[[ Passage provided, beginning ]]
Concepts

Usage Limits

Per-user Flywheel write limits and how to handle rate-limit responses.

Flywheel limits high-volume writes per user so one runaway job cannot degrade the service for everyone else.

Current Write Limits

Write typeLimitCounts toward it
Node creation120 per minuteCreating a new node or branching a node
Node creation2,000 per 24 hoursCreating a new node or branching a node
Graph writes120 per minuteEditing, deleting, merging, tagging, sharing, edge changes
Graph writes2,000 per 24 hoursEditing, deleting, merging, tagging, sharing, edge changes
Artifact changes120 per minuteFinalizing artifacts, deleting artifacts, editing notes

Artifact changes count as graph writes. Hook runs created after artifact finalization do not have a separate user-facing quota.

Examples

Creating 100 nodes in one minute is within the node creation limit. Creating 130 nodes in one minute can return a rate-limit response. Creating 2,500 nodes over one day can also return a rate-limit response even if each minute stays under 120 creates.
[[ Passage provided, end ]]
[[ Material shown, beginning ]]
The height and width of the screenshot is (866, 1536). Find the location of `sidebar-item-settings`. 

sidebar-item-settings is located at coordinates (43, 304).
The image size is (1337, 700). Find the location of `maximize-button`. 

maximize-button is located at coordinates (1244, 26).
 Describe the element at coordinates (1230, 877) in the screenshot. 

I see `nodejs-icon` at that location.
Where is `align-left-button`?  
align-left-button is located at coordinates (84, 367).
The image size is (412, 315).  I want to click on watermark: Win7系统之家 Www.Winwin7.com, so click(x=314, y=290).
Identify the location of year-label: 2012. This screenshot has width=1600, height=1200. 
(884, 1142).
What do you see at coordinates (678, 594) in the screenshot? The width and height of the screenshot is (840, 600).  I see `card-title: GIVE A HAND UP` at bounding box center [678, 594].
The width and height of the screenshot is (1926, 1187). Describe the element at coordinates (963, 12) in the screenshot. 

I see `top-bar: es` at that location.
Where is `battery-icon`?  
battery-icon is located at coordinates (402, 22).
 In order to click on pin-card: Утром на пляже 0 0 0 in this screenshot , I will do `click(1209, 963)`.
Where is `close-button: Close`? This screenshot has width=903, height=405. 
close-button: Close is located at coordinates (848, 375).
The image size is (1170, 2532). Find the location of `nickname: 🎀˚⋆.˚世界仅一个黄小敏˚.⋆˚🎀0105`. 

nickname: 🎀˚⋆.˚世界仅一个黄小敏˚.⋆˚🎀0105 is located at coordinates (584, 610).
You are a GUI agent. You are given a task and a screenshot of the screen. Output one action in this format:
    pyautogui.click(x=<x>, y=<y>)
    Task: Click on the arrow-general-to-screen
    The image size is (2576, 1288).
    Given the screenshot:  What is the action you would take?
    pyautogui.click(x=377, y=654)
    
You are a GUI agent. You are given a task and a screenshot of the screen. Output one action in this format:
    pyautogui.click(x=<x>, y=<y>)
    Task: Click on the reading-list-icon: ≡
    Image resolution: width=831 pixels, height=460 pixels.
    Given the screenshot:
[[ Material shown, end ]]
§ **Work item A**
According to the Flywheel usage limits text, do hook runs created after artifact finalization have a separate user-facing quota?
§ **Work item B**
Continue the Flywheel usage limits text from the point where it stops.

§ **Result A**
No, they do not have a separate user-facing quota.

§ **Result B**
Editing 80 existing nodes and finalizing 30 artifact batches in one minute is 110 graph writes. That is within the graph-write limit. Doing 130 such writes in one minute can return a rate-limit response. Doing 2,500 graph writes over one day can also return a rate-limit response even if each minute stays under 120 graph writes.

Handling A Limit

When a write is limited, Flywheel returns HTTP 429 with a Retry-After header. The response body includes:

  • scope: node_create or graph_write
  • period: minute or 24h
  • limit: the matching limit
  • retry_after_seconds: how long to wait before retrying

Clients and scripts should wait for Retry-After, then retry the same idempotent request. For large imports or generated graph work, pace writes in small batches instead of sending thousands of writes at once.